Il Museo dell’Intreccio Mediterraneo trova la propria sede in una suggestiva fortezza militare del XII secolo, il maestoso Castello Medioevale dei Doria. La raccolta qui esposta documenta e raccoglie prodotti artigianali di incredibile fattura, realizzati intrecciando fibre vegetali provenienti dalle più disparate aree del mediterraneo. La particolarità del percorso museale che si snoda all’interno di una fortezza e la vastità degli oggetti in mostra, rende il museo unico nel suo genere.

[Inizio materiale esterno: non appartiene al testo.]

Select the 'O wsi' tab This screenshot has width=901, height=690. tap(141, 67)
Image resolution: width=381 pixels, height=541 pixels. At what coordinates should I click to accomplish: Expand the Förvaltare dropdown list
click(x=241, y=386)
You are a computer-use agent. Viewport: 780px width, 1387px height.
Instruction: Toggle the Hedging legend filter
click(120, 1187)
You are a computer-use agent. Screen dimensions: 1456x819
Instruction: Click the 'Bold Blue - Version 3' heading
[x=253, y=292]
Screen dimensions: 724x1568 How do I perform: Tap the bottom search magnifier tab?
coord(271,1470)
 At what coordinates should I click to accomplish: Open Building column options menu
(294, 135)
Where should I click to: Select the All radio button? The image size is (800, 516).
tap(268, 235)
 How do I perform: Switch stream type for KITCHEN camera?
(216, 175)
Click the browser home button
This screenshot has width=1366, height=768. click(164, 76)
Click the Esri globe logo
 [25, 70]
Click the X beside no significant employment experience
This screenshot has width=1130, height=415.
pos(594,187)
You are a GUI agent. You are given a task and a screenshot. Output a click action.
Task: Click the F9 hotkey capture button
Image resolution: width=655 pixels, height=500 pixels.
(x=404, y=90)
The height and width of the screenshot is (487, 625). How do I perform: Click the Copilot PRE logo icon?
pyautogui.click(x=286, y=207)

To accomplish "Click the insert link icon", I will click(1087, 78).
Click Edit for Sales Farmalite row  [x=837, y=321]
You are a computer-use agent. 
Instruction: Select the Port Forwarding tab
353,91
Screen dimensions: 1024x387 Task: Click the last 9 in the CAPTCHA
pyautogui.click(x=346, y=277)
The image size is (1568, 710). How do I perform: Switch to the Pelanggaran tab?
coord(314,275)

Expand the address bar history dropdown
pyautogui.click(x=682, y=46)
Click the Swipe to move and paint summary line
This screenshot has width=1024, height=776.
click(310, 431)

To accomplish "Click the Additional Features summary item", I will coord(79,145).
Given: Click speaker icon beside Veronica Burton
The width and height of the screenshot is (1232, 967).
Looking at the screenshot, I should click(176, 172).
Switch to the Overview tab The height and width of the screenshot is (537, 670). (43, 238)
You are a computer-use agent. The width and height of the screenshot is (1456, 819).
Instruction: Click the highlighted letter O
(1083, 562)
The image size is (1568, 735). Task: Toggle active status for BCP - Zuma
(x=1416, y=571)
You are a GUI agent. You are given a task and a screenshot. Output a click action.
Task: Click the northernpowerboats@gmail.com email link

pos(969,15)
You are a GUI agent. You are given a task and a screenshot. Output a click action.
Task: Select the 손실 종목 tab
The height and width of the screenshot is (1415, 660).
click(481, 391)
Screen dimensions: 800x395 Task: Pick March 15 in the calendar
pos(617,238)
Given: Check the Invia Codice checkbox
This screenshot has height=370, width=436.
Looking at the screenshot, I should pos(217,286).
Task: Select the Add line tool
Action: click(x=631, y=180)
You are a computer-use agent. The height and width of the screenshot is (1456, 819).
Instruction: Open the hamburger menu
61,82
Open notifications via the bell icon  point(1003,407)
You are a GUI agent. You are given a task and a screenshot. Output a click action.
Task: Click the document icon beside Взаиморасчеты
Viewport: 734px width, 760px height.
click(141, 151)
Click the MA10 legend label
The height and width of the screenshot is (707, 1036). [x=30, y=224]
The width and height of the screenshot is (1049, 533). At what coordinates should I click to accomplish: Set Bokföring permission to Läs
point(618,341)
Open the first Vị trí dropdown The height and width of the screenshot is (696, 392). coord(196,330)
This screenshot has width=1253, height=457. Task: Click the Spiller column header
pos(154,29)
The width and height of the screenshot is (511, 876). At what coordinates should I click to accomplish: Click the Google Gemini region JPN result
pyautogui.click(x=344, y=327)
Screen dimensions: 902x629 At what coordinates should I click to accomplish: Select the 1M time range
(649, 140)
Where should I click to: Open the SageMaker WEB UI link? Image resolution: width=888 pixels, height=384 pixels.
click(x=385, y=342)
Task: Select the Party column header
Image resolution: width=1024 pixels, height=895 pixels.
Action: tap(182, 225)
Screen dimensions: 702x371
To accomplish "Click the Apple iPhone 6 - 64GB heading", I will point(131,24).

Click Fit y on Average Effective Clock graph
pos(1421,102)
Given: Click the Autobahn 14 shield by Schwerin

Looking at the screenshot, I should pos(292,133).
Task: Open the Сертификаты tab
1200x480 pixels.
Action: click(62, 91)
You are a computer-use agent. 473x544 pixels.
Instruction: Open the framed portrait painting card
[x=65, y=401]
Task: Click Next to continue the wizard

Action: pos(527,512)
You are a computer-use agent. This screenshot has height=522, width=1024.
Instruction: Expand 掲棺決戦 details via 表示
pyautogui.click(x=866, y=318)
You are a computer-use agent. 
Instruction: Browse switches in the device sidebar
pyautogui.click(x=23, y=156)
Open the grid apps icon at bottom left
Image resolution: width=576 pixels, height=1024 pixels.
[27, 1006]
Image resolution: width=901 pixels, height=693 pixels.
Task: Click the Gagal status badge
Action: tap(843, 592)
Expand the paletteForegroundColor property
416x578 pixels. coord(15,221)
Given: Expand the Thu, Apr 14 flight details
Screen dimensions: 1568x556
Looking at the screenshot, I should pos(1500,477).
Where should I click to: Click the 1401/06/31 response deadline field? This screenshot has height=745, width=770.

Ai piani inferiori troviamo sale dedicate quasi completamente alle tecniche di lavorazione mentre in quelli superiori sono ubicate sale espositive occupate da oggetti utilizzati in ambiti d’uso quotidiano, come incredibili manufatti e suppellettili realizzati intrecciando fibre vegetali e usati per la conservazione dei prodotti agricoli, la pesca, il piccolo allevamento fino all’ambito religioso e commerciale. Pezzo forte della collezione è “ su fassoi ”, un’imbarcazione realizzata intrecciando giunchi lacustri con fieno palustre e chiodi di canne, utilizzata dai pescatori.

A pochi passi di distanza si consiglia una visita alla Cattedrale di Sant’Antonio Abate come anche la Chiesa di Santa Maria.

Nel comune di Castelsardo si possono altresì visitare le mura megalitiche del monte Ossoni, la Roccia dell’Elefante e il nuraghe Paddaju, oppure trascorrere la giornata alla spiaggia Lu Bagnu, unico tratto sabbioso del comune.

Dove si trova

Il Museo dell’Intreccio Mediterraneo è situato in via Guglielmo Marconi, nel comune di Castelsardo in provincia di Sassari.

Come arrivare al Museo dell’Intreccio Mediterraneo

Per raggiungere il museo, partendo da Sassari, si deve seguire la SS200 dell’Anglona in direzione Castelsardo per 30,2 chilometri, quindi prendere vicolo Nazionale e percorrerlo per 900 metri. Si svolta quindi a sinistra, in via Trieste, e dopo 20 metri si svolta ancora a sinistra. Si prosegue per 600 metri, si svolta a sinistra in via Bastione e dopo 140 metri si svolta ancora a sinistra, in via Guglielmo Marconi. Si procede per circa 100 metri e si è arrivati a destinazione.